I've played it in the past and have had a ball with it.It's easy to play. All you do is try to figure out if people are dating/doing it. Generally it really isn't that hard and the game is over in a few days. But the current game I'm in, oh, let me tell you. I have had to pull out all the stops. Well, ok, not really but it's been a difficult one to figure out. I think I've been playing this current round for about a month and I'm still unable to figure it out. But I have learned today that I will get a surefire answer in a few weeks if all goes as planned but I kind of want to figure it out on my own. I want to know, I really do but a part of me doesn't. I don't know if I'll be disappointed or relieved once this game is over. A big part of me doesn't not want the two subjects to be zooming so I'm afraid of the let down if the big piece of the puzzle comes through and they are in fact two becoming one. But then a part of me will be ok with that because then I can move on and start a whole new game, I'm Going to Screw with You because I Know. It too will be a fun game to play.

Never before has two subjects- whom we will refer to as Taylor and Riley because they are both unisex names (could be two dudes, could be two girls, could be one of each!)- made the game so tough for me. I know for a fact Riley has someone in their life. I know it.

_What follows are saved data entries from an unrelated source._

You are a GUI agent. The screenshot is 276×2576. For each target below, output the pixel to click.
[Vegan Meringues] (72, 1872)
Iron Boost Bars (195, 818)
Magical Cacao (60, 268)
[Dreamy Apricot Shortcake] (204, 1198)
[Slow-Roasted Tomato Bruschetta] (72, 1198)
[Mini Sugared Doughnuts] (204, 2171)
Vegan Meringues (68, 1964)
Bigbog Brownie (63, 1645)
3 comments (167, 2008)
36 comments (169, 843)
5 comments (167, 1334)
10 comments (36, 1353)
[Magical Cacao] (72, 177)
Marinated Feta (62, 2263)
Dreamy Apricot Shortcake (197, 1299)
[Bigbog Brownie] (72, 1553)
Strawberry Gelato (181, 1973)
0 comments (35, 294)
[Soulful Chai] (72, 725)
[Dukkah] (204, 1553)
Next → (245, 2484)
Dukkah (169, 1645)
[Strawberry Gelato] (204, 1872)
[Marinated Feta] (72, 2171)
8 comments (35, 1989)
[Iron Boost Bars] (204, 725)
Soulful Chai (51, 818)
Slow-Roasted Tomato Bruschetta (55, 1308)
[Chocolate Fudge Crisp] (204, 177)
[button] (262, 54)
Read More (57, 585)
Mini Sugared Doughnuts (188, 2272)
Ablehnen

Riley speaks out it often. Taylor? Not a clue. Taylor and Riley can be seen hanging together while on breaks. But then again Taylor also sometimes hangs with me while on breaks. I have it from one unreliable source that the two are indeed in a relationship. I can't believe the source 100 percent because the source has a history of lying. Then there are things like Riley had a few days off, didn't go anywhere special like out of state but did spend it in another city. If it were me had I had a few days off and didn't have any plans I think I'd kick it with my man. I get nothing from Taylor. They are incredibly unhelpful in my game. But Taylor gives more away with subtle things with body language and buying habits. Yes. You are damn right I look at those!

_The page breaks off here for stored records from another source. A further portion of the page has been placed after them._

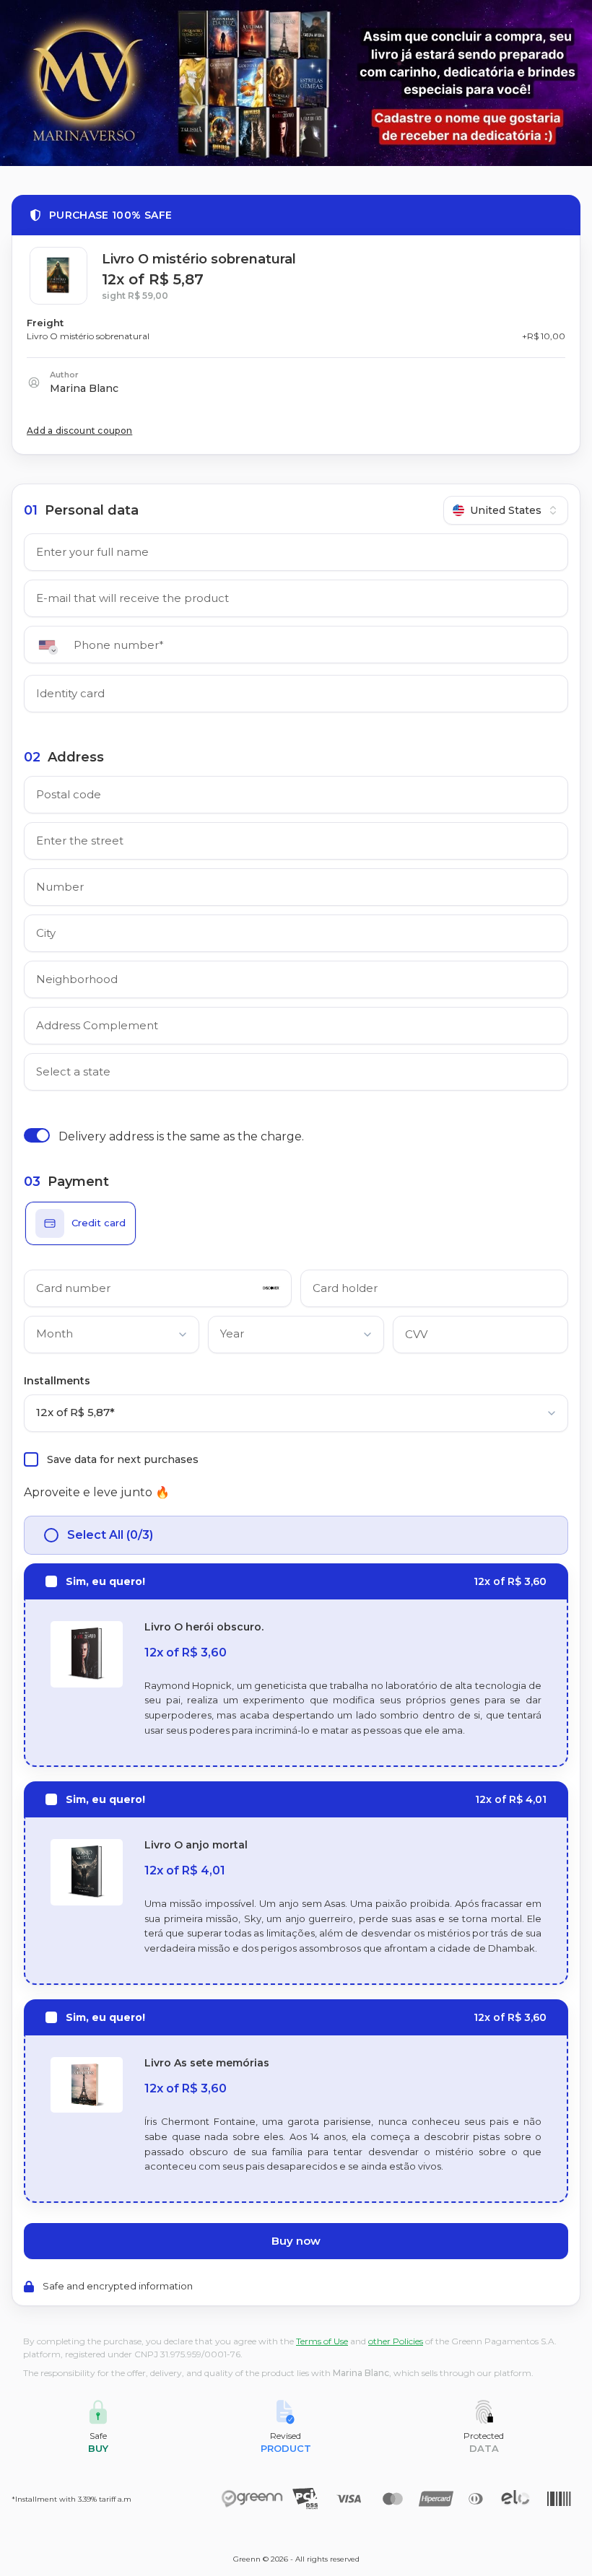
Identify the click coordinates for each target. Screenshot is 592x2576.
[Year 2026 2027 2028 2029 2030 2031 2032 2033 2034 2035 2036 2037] (295, 1337)
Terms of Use (322, 2341)
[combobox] (505, 510)
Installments (57, 1380)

The kicker will come in a few weeks. Then I will know for sure if, as I said, everything goes as planned. I will have a final answer to this great game. Then depending on the answer I get to start on my new game which might be equally satisfying.

I should start charting my findings. It might make things more clear and easier to draw conclusions. It might make it more creepy. I'll have to think about that.